Despite their potential, psychedelics also come with a risk: the altered state of consciousness, the actual psychedelic trip with its hallucinations either enlightening or downright terrifying. It’s a risk that has limited widespread clinical use of psychedelics, barring individuals with pre-existing or a family history of psychiatric conditions, like schizophrenia and bipolar, from psychedelic-assisted therapy, David Olson, director of the Institute for Psychedelics and Neurotherapeutics at the University of California, Davis, tells Inverse.

That’s why there’s been a concerted effort to better understand the biochemical pathways psychedelics traverse once in our brains, what exactly these pathways do, and potentially engineer out the hallucinogenic ones while keeping the antidepressant ones.

In a previous study published in 2021, researchers at the University of Helsinki found that several antidepressants like Prozac, imipramine, and ketamine appear to interact with TrkB, alleviating depression, at least in mice, by boosting BDNF and encouraging neuronal plasticity, all without upping serotonin levels (the serotonin receptor is believed to be behind the hallucinogenic effects of psychedelics) or decreasing glutamate, a chemical that’s also been implicated in depression.

In the new study, the researchers gave neurons in a Petri dish either LSD or psilocin. In both instances, the psychedelics sought out TrkB and enthusiastically bound to it 1,000 times more strongly than Prozac or ketamine. They found this binding didn’t happen at the active site — think of it like a protein’s main keyhole — but at the portion of the protein embedded in the cell membrane, what’s called the transmembrane region.

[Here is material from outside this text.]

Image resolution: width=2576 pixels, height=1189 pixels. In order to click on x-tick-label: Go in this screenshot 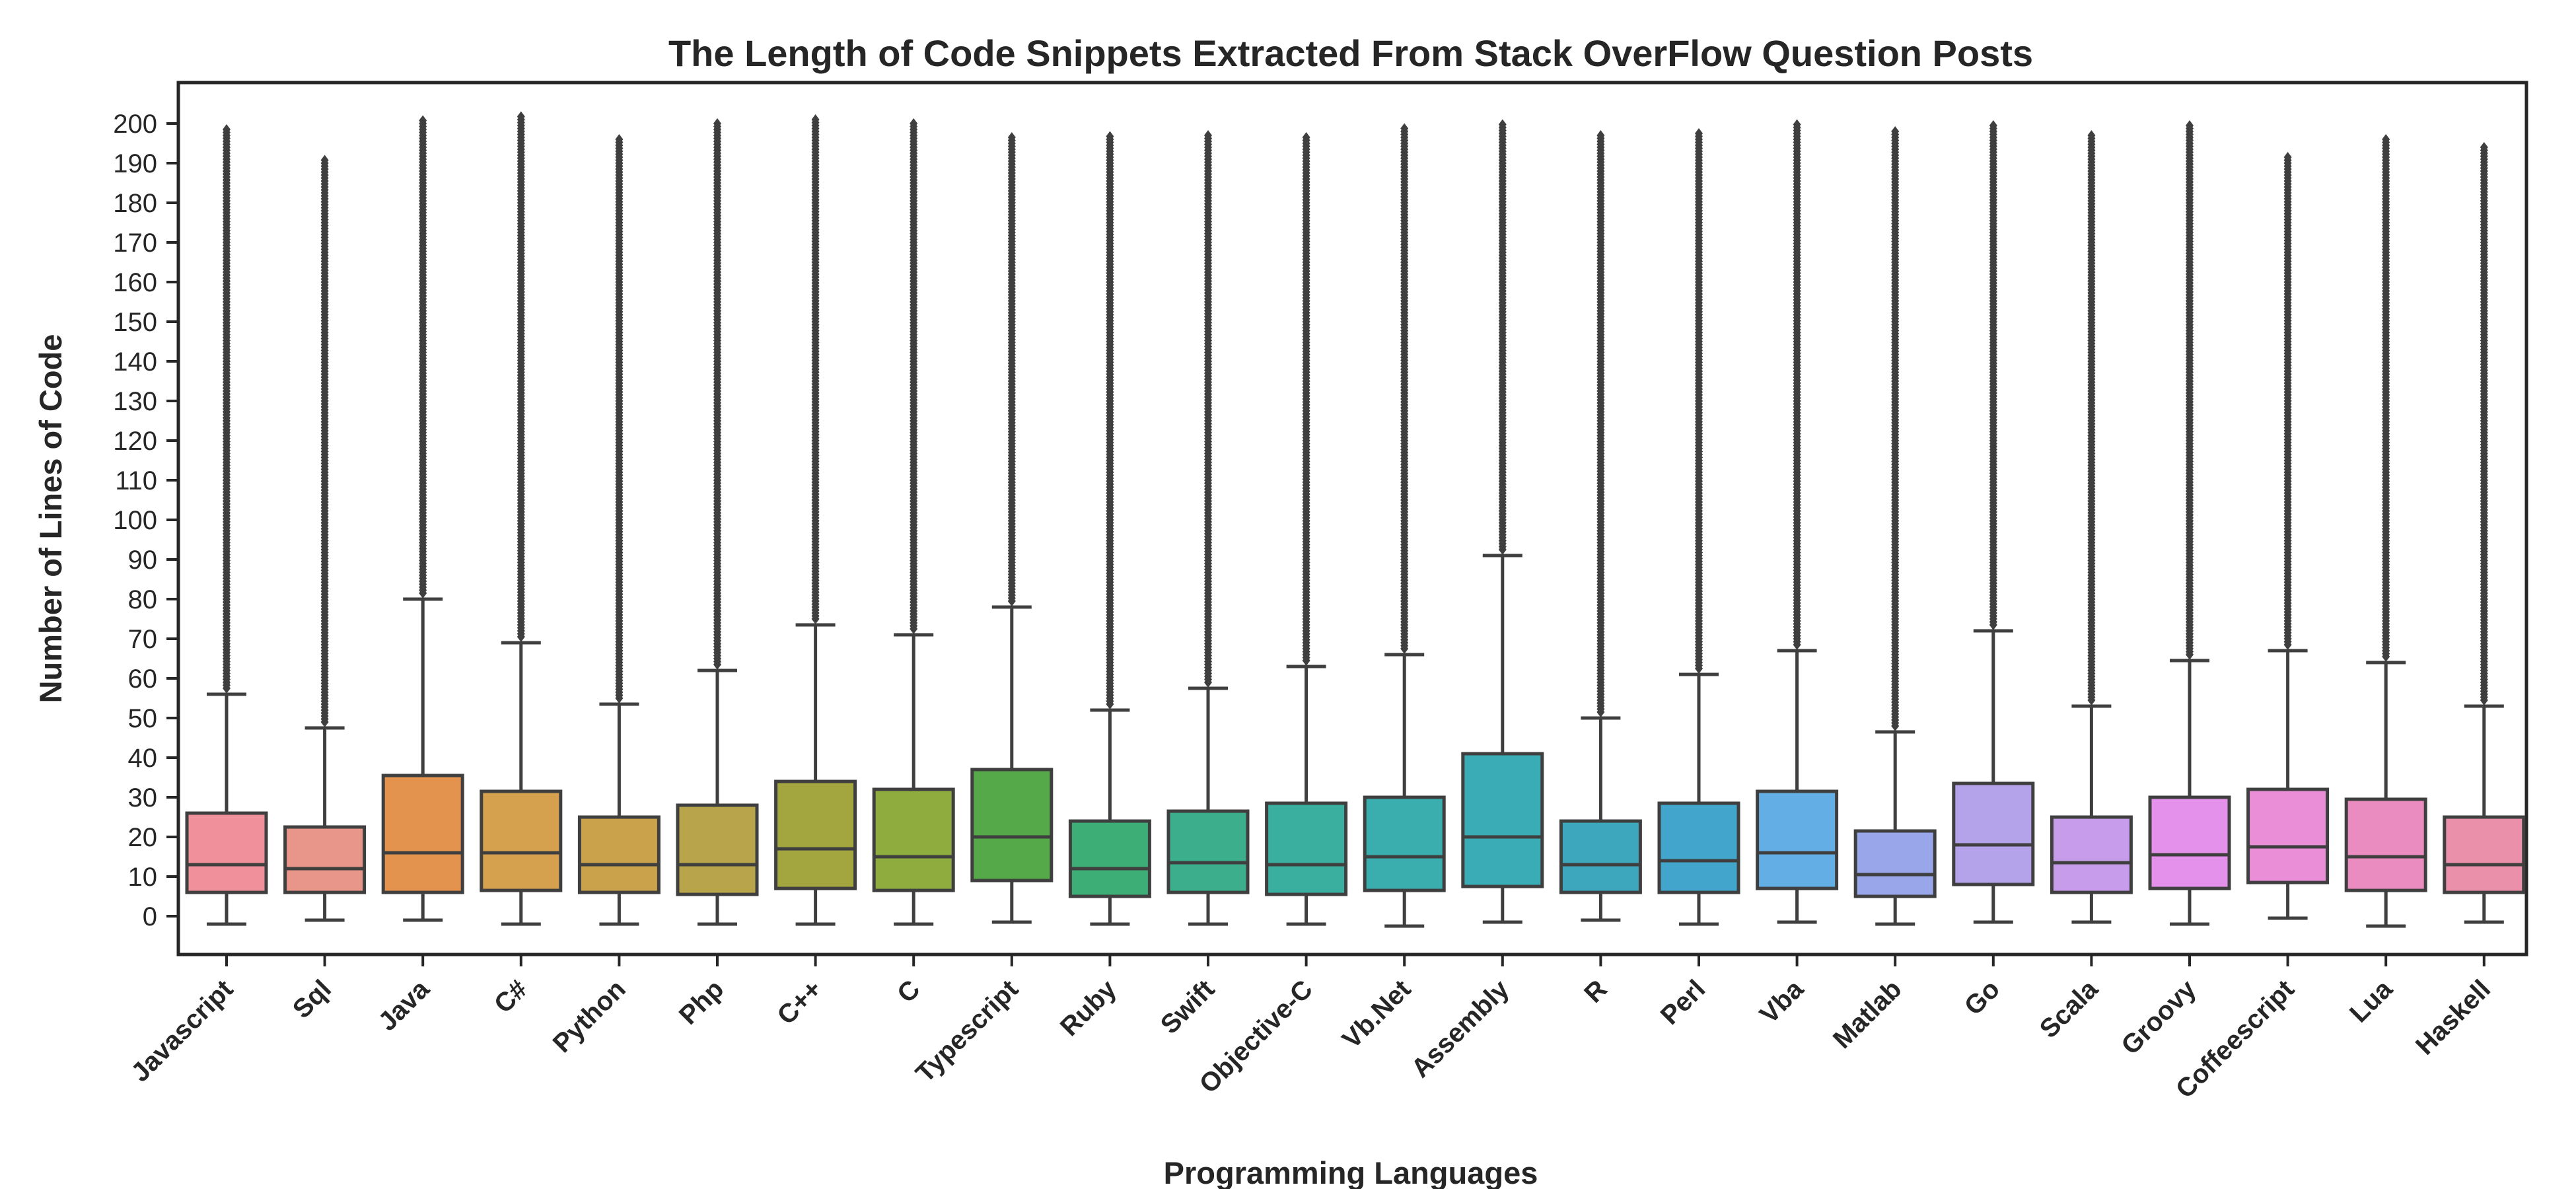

This binding appeared to help TrkB interact with Miracle-Gro BDNF better than it ordinarily would have been able to, thereby increasing neuroplastic activity.

But how does this translate to actual living organisms? To do that, the researchers gave lab mice psilocin and LSD and watched to see if the animals tripped balls or not. Obviously, mice aren’t humans, so it’s a bit harder to tell when they enter whatever is their equivalent of an altered state of consciousness. Scientists usually use head twitching — a motion that’s been associated with activating serotonin receptors — as the best way to tell.

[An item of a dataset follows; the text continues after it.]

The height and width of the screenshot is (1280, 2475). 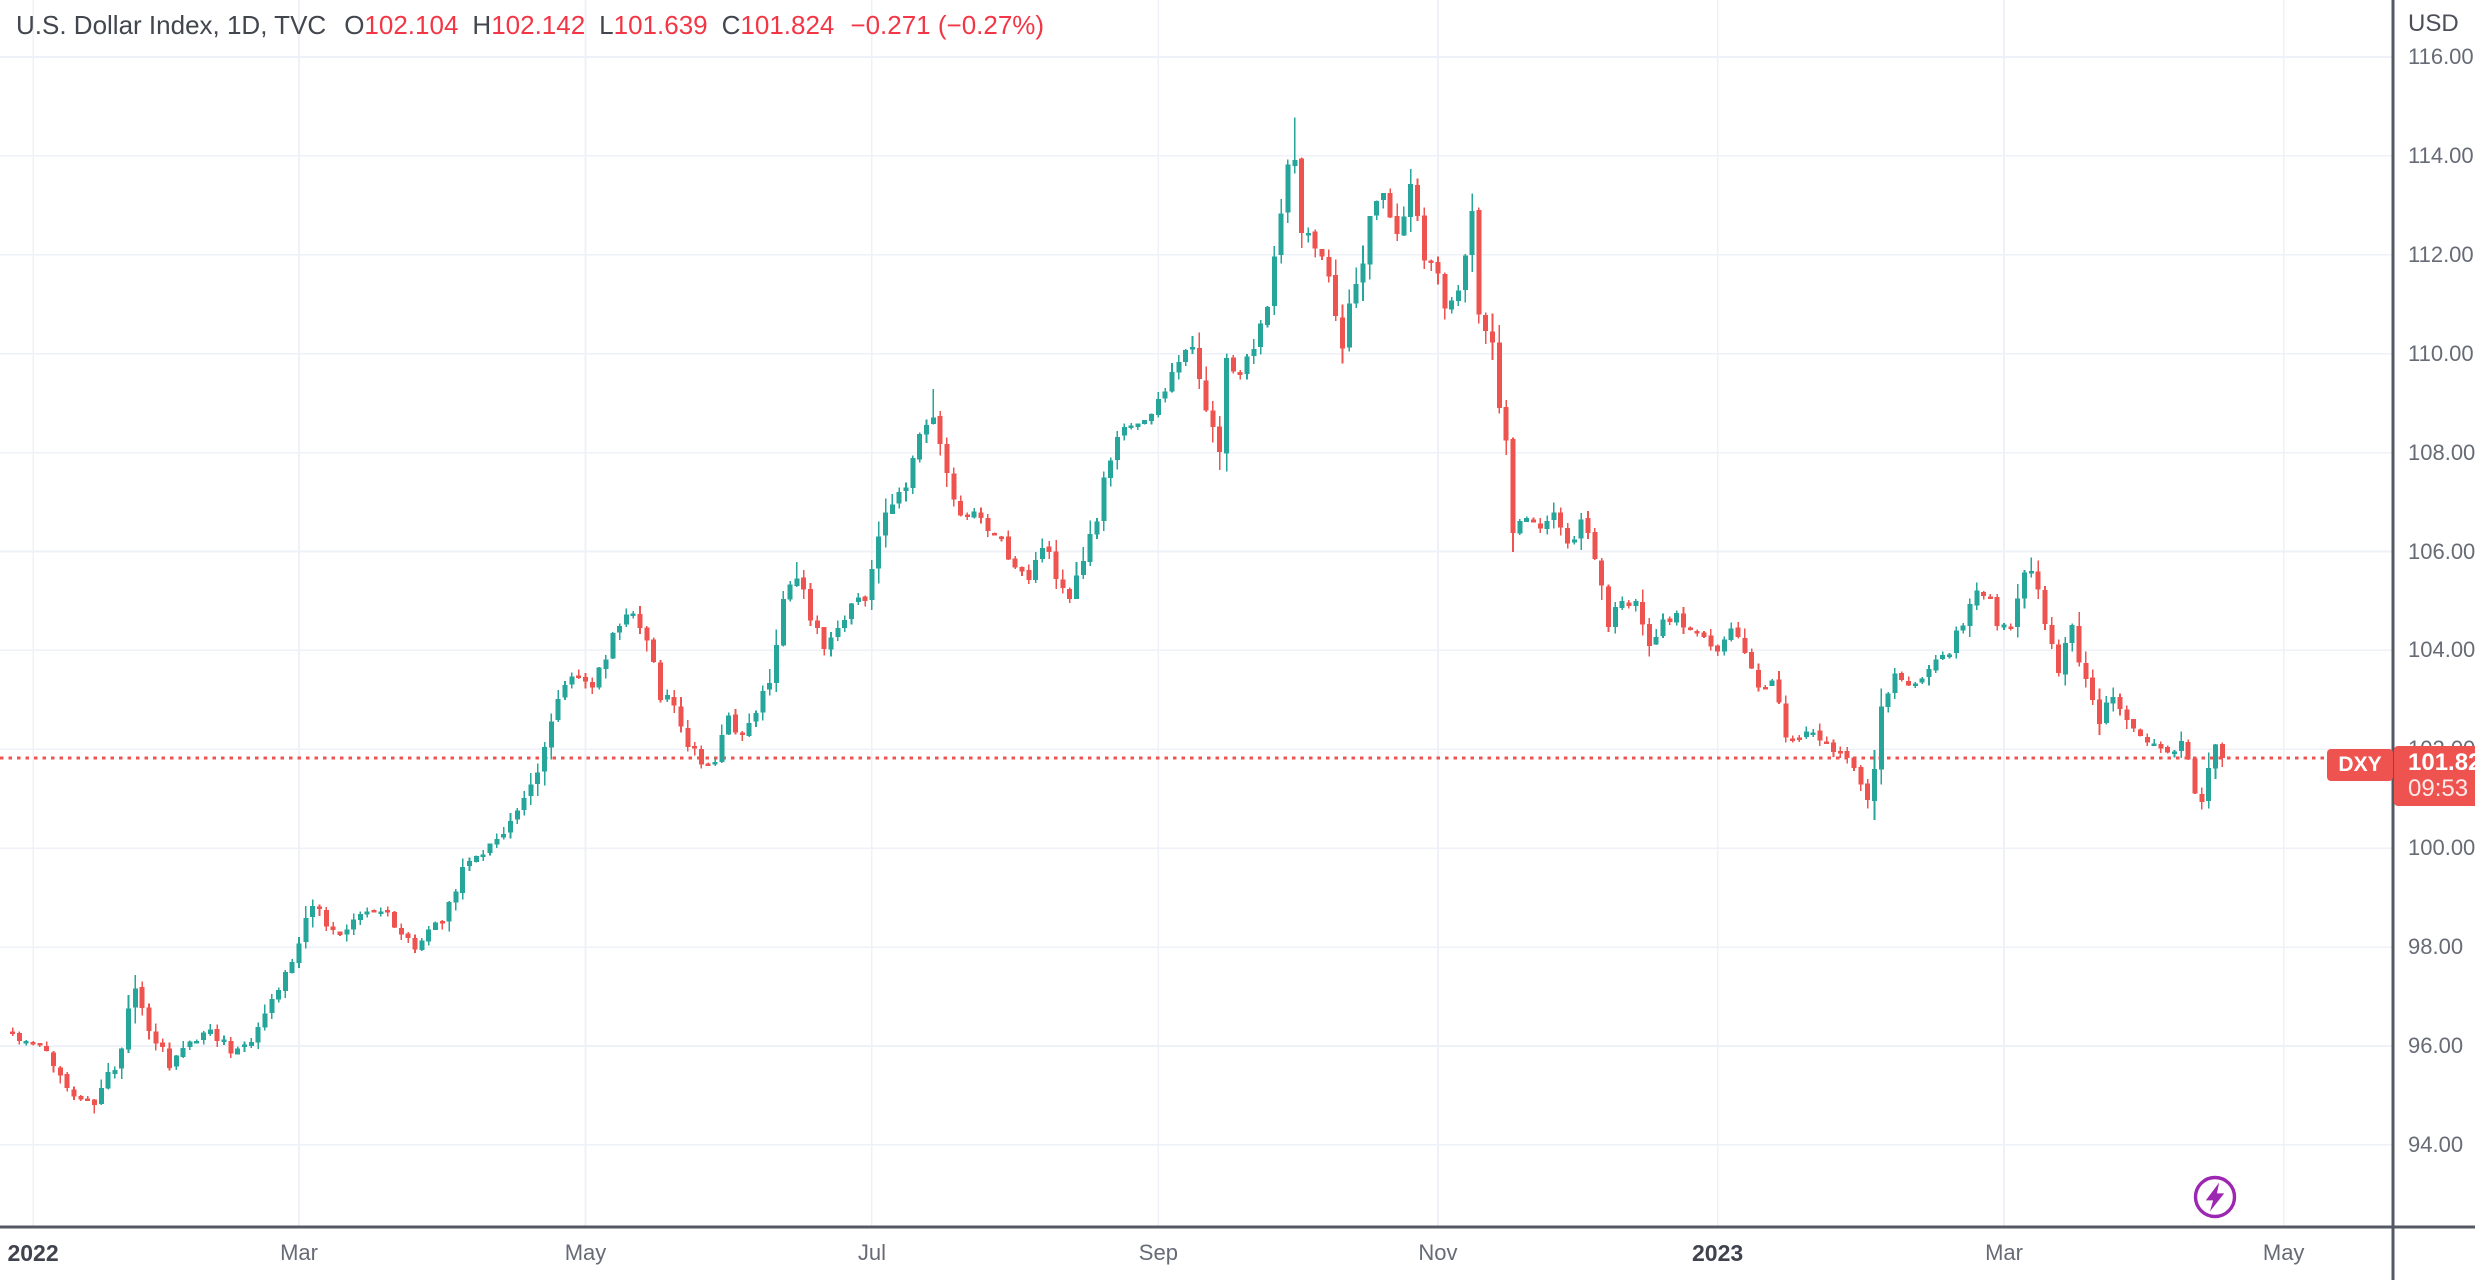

Compared to lab mice genetically engineered with mutated TrkB, the mice given LSD and psilocin did not exhibit the characteristic head twitch. This suggested, just as the 2021 study found, activating TrkB and BDNF with these psychedelics does not involve the hallucinogenic serotonin pathway.

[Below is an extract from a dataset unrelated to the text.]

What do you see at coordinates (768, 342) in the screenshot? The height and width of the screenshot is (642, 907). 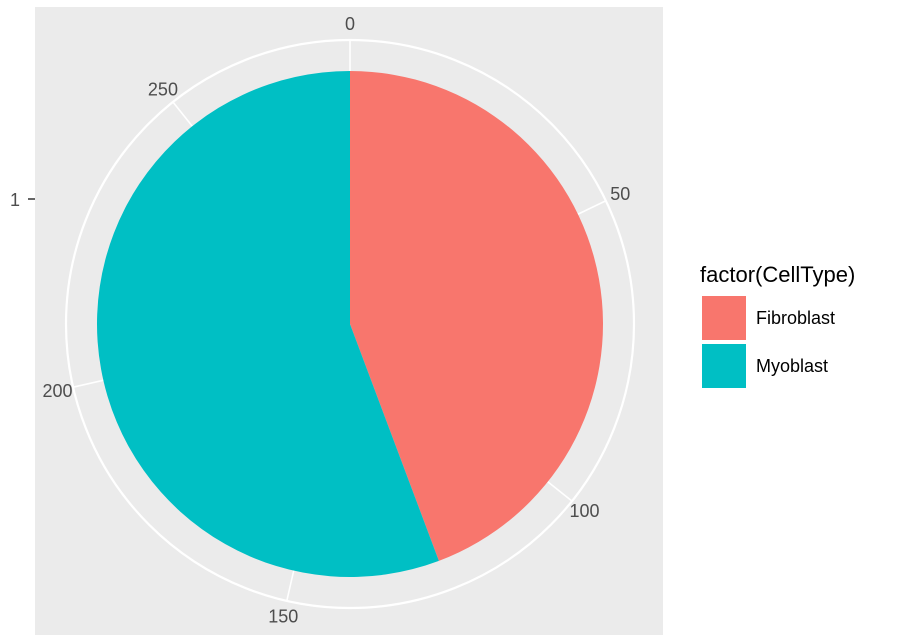 I see `legend-keys: Fibroblast Myoblast` at bounding box center [768, 342].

A psychedelic-derived antidepressant?

Olson and Fonzo both say this research adds to the effort to uncover ways to make antidepressants more effective without triggering the undesirable, hallucinogenic side of psychedelics. Down the road, drugs engineered to target this TrkB/BDNF pathway could open up the accessibility of psychedelic-assisted therapy for many folks, especially as mental health issues and illnesses seem to continue to rise. Currently, while legislation approving such treatments varies across the US, psychedelic-assisted therapy requires specialized medical supervision in a clinical setting.

“If we try to engineer out the psychedelic aspect, that would make [such drugs] more accessible in a sense that there’s less concern [of safety],” says Fonzo.

However, it’s still not clear whether what scientists see with neurons in Petri dishes and mice will be the same effect in humans, especially considering the complexity of the human brain where nothing is really one-to-one. The next hurdles will be further studies followed by drug development and testing; clinical trials in humans may be many years away.